Dear Belarusians and visitors to Belarus!
The tragedy of Khatyn and thousands of villages and towns that suffered the same fate is an unstoppable pain in the heart of Belarusians, all Soviet people. Today we, representatives of different generations, religious communities, philosophical and political views, have come together to honor the memory of the innocent and defend the truth about that war.
This truth is merciless, this memory is hard. Just think about it: the invaders and their accomplices in the police burned down 9,200 Belarusian villages. More than 5,000 of them were burned together with their residents. We know where it all starts: with the ideas of racial, genetic or any other superiority of some peoples over others, with the division of people into the supreme and the secondary. It is really frightening that today these theories have supporters all over the world. Thank God, the fascist ideology is rejected by Belarusians whose genetic memory has become a real national immunity.
This memory is full of pain and suffering, it contains a tragic historical experience. It is a fact: the Second World War was not just a war, it became a consistent extermination of our Slavic peoples.
At this memorable event on the eve of another anniversary of the Khatyn tragedy, I would like to address those who are deliberately trying to revive the symbols of Nazism. Even if these are just a few (as they say, the family has its black sheep), unfortunately, there are such people in contemporary Belarus.

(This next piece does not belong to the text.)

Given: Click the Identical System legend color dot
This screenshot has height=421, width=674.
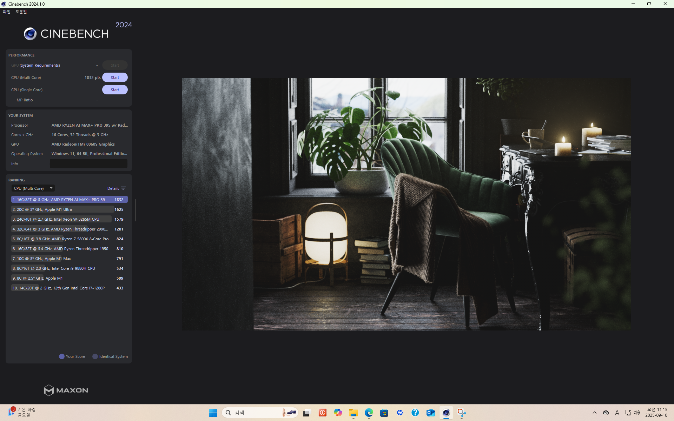Looking at the screenshot, I should (x=95, y=356).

I appeal to everyone who is convinced that fascism ‘brought civilization to our land'; who calls killers heroes; who worships the white-red-white flags under which Belarusian people fell victim to the genocide. We have come to grips with this problem, and we will show the whole world what genocide is about and we will prove that those who are trying to teach us how to live have no right to do so. To all of you, misguided and intoxicated, I say: “Come and see!” Go to Khatyn, Borki, Ola, Dalva, Usakino, Shunevka, Ozarichi, to the memorials Trostenets, Yama, Krasny Bereg”.
Look at it through the eyes of a child who survived under the body of their murdered mother, through the eyes of children thrown into a well to die, through the eyes of a shot pregnant woman who never had a chance to know the happiness of motherhood, through the eyes of a father who found his dead son in the ashes, through the eyes of the hanged helpless old people.

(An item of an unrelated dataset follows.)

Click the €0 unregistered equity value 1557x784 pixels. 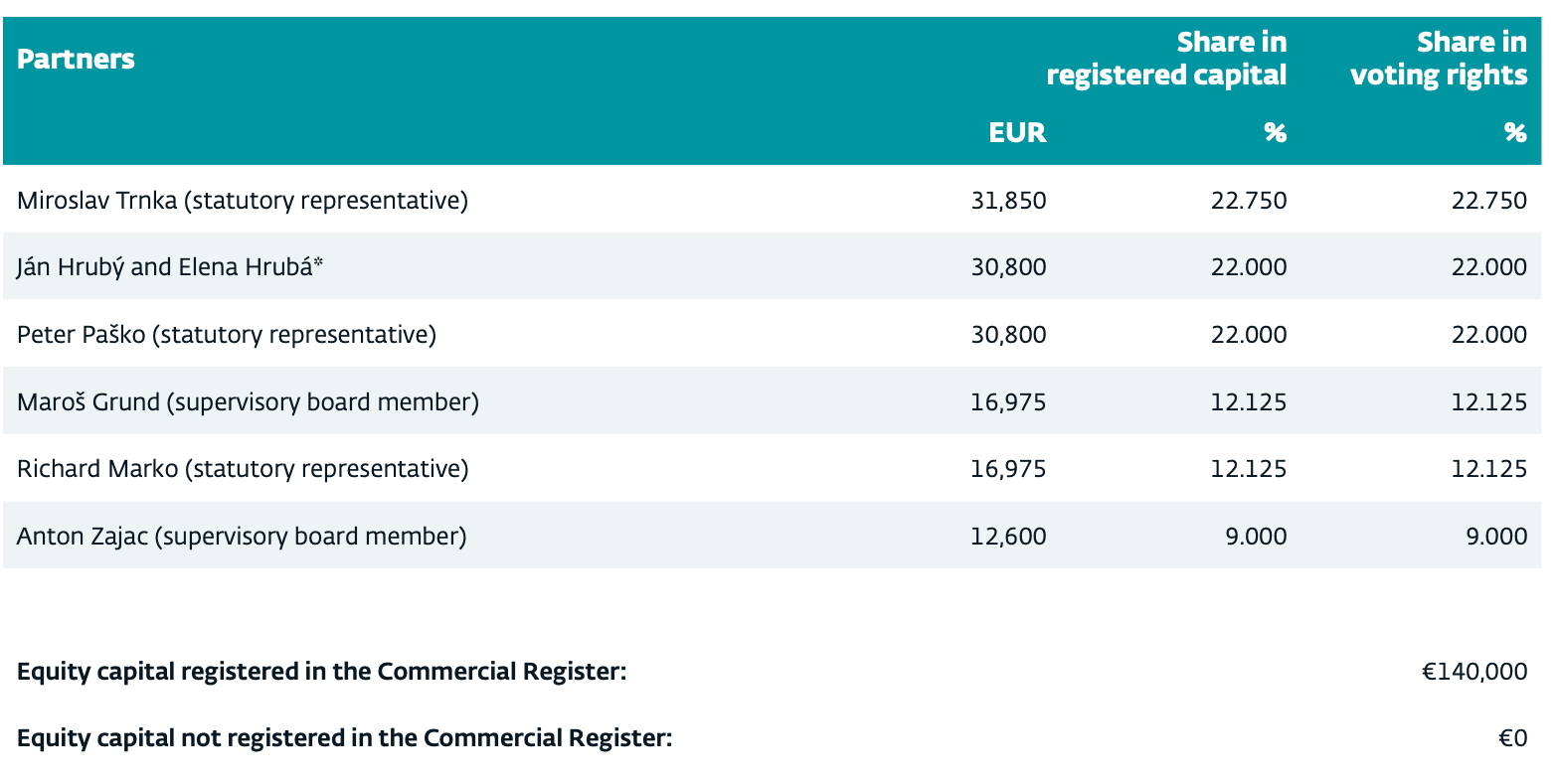click(x=1512, y=739)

Come and listen to the Khatyn bell and you will hear children's cries, mothers' lament and a bitter paternal grief of millions of Belarusians. Belarusians who experienced inhuman suffering, but who were not conquered and defeated. We should always remember this and no matter what disaster befalls us (COVID pandemic or other diseases), we should not be shy to come here on the great holidays, on the bright Victory Day to pay tribute to those who died for us. Had they not died, there would not have been us.

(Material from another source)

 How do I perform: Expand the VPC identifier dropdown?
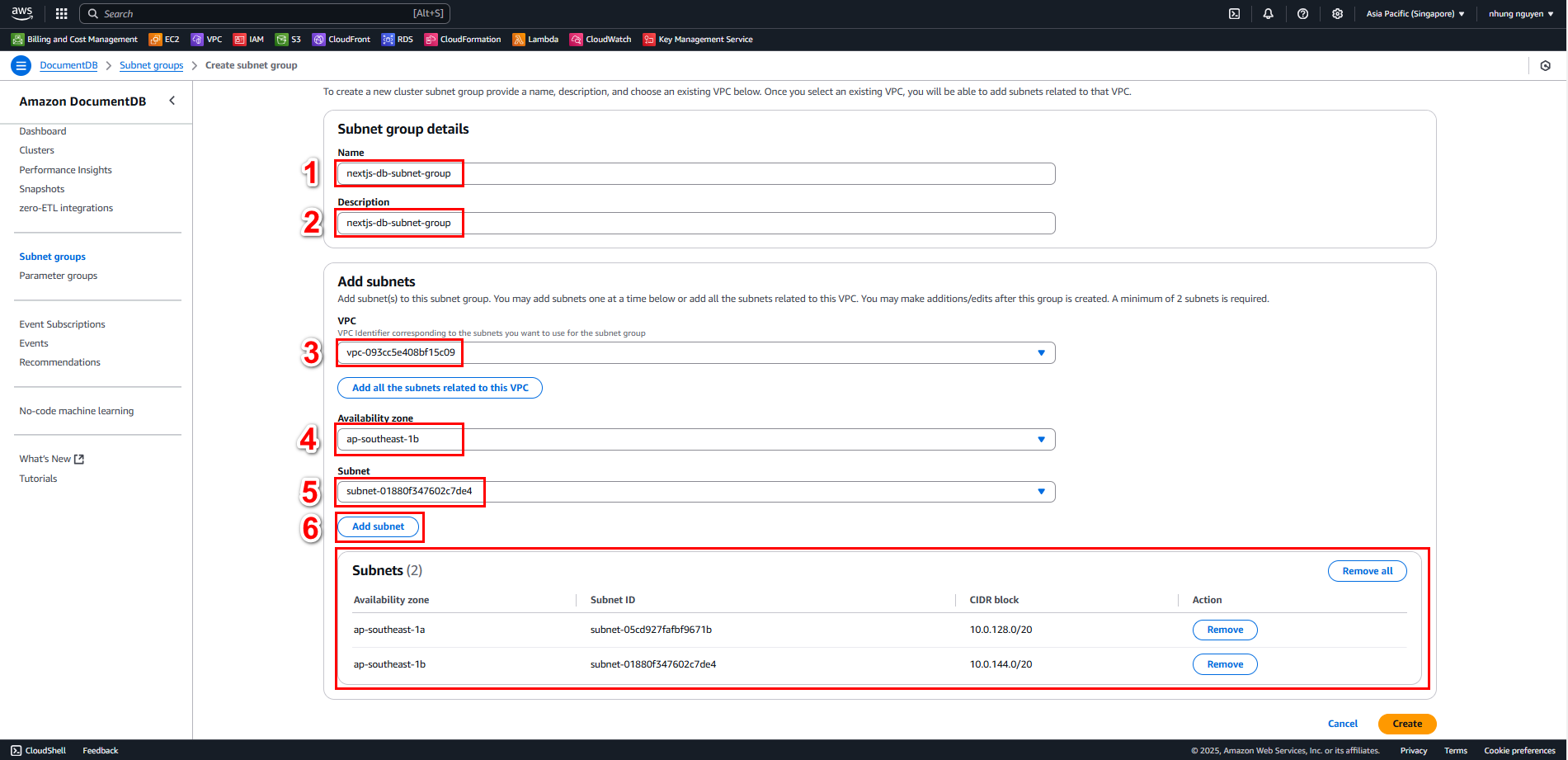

Let these voices from the past remind each generation of how fragile the world is, how valuable human life is and how easy it is to lose it all. As long as this bell rings, Belarus will remember it.
We will never forget the terrible pages of the history of the Great Patriotic War. We will never forgive the cruelty, inhumanity and atrocities of the enemy on our land. We remember this, and this is our strength.
Eternal memory to the killed, tortured and torn to pieces. Let us bow our heads and honor their memory with a moment of silence.